DraftMarks uses a set of visual markers to indicate different types of AI involvement. Eraser crumbs mark heavily revised passages. Masking tape marks AI-generated text that was kept with minimal changes. Glue residue indicates content that was AI-generated and then removed. Ghost text shows AI suggestions that were produced but not used. Different fonts distinguish between passages the writer composed and passages the AI produced. The visual language is meant to make the writing process itself legible, not just the final output.

The rationale is that current AI detection tools answer a binary question: was AI used or not? DraftMarks is designed around a different question: how did the human and AI interact, and at what stages? In a period when 90 percent of college students report using AI in coursework, according to the researchers’ survey data, the binary detection approach has limited utility. The pattern of human-AI collaboration matters more than its presence or absence.

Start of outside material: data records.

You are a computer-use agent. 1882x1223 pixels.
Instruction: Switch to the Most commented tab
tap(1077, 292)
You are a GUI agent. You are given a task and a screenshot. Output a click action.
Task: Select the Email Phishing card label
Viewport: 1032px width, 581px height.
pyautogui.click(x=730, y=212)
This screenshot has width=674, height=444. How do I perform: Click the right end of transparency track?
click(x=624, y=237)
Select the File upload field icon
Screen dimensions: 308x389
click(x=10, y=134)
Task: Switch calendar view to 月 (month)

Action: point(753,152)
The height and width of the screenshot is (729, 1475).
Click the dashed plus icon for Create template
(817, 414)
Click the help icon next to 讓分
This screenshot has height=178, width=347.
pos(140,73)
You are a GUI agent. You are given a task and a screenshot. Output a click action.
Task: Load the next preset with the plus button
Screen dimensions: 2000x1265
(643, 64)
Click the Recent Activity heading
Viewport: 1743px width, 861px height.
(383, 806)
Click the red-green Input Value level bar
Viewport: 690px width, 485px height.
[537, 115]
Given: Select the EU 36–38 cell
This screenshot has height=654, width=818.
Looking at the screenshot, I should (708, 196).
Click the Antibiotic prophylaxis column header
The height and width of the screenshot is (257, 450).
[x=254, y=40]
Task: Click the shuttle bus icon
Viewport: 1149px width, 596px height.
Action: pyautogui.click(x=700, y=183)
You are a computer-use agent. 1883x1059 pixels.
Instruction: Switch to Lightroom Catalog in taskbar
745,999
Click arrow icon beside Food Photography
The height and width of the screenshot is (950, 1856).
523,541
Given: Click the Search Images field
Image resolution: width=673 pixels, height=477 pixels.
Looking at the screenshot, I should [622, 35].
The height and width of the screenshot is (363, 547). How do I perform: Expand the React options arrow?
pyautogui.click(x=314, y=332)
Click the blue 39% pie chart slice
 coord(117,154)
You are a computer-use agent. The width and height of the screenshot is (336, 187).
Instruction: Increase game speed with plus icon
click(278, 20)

For professional writing contexts, the underlying idea translates to editorial transparency. As AI-assisted drafting becomes common in content production and journalism, the question of how to represent AI involvement to readers and editors is open. DraftMarks does not solve that problem for professional contexts — it was designed for academic use — but it provides a concrete model for what granular AI attribution could look like in practice. The tool is open source and available for adaptation.

Lead author Momin Siddiqui and computing PhD student Adam Coscia led the project.